Time..I think for me and Laz (b/c I know that fear you are talking about-mine comes with I have a hard time trusting he wont kill me for no good reason other than my past w/ other TB's). The more time you spend with Denali the better you will know her. On the ground, grooming, walking with lead rope, pony rides whatever it takes, you WILL get over this hump of fear. It just takes time and work and you are already on your way! :)

Drillrider said...

Another thing you might try to ride some different horses that are "safe" to build your confidence (if there are some available).

I would definately start with sitting on her and having a pony ride. Baby steps!

Beth said...

Denali's Mom~ I really get where you are coming from. Which is why I have a blog about over coming fear in riding. (www.fearlessriding.blogspot.com)

I used to ride any horse too. Then this and that happened. I aged. Long story short I have confidence issues and decided that I was just going to get over it and ride my horse. I came off and broke my wrist. I share that only because I think that sometime we feel like we have a horse so we should ride that horse. But sometimes I think we need to try a different route.

Well now I am working with a great trainer. He basically lets me walk around on his well broke quiet horses. As I get more confidence I will trot and ride other horses and eventually I will start riding my horse again.

I am also working on a relationship with the horses I have. I am doing training on the ground, I hope in a few weeks to start ground driving. I do clicker training, and stuff.

A book that really REALLY helped me is Jane Savoie's It's Not Just About the Ribbons. It helped me in SO many ways.

Drillrider said...

Ditto what Beth said. Find a "bombproof" horse, ride that, work up from there, work with your horse on the ground in the meantime.

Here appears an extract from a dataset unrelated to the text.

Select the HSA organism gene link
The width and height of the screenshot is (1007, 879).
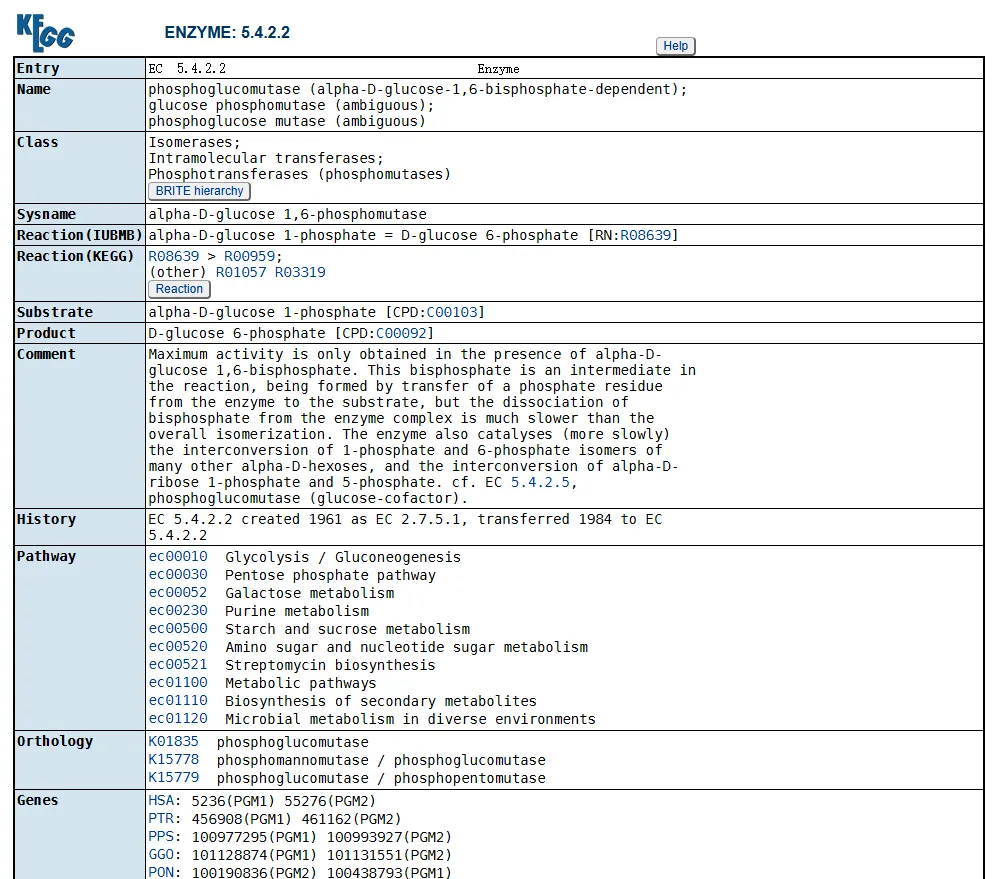click(160, 801)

Everytime I have a wreck on a horse it shakes my confidence and I have to take a step back. Hopefully, it is two steps forward and only one step back!!!!

Teresa said...

I was thinking of you today!
I love my greenie to death but every single time we try for a canter we have a rodeo. Why? Because he figured out pretty darn quick that'd unseat/scare me enough to quit asking. I've been making piles of excuses not to ride, and it is to the point where I was so down on everything that I was just going to put him in the pasture and forget the whole riding thing.
I booked a clinic months ago and had to ride today. No excuses, and trust me, I tried to think of some! And she made me canter him. And we worked through it, by the end we even had a brilliant moment where we miscommunicated but he went out of his way to get back under me and kept me safe.
Long story short, we're going to keep working on it. I realized today that I CAN do it and I'm not hopeless and he's not really out to get me, he's just picking up on my insecurities. Not saying everything's perfect and all happily ever after, but I think it was a bit of a breakthough and there might be some light at the end of the tunnel now. Keep at it with Denali and don't be embarrassed to talk about it and let your coach know what's up. I learned today that I need to be pushed outside my comfort zone to make progress, but I'm sure everyone is different.Good luck!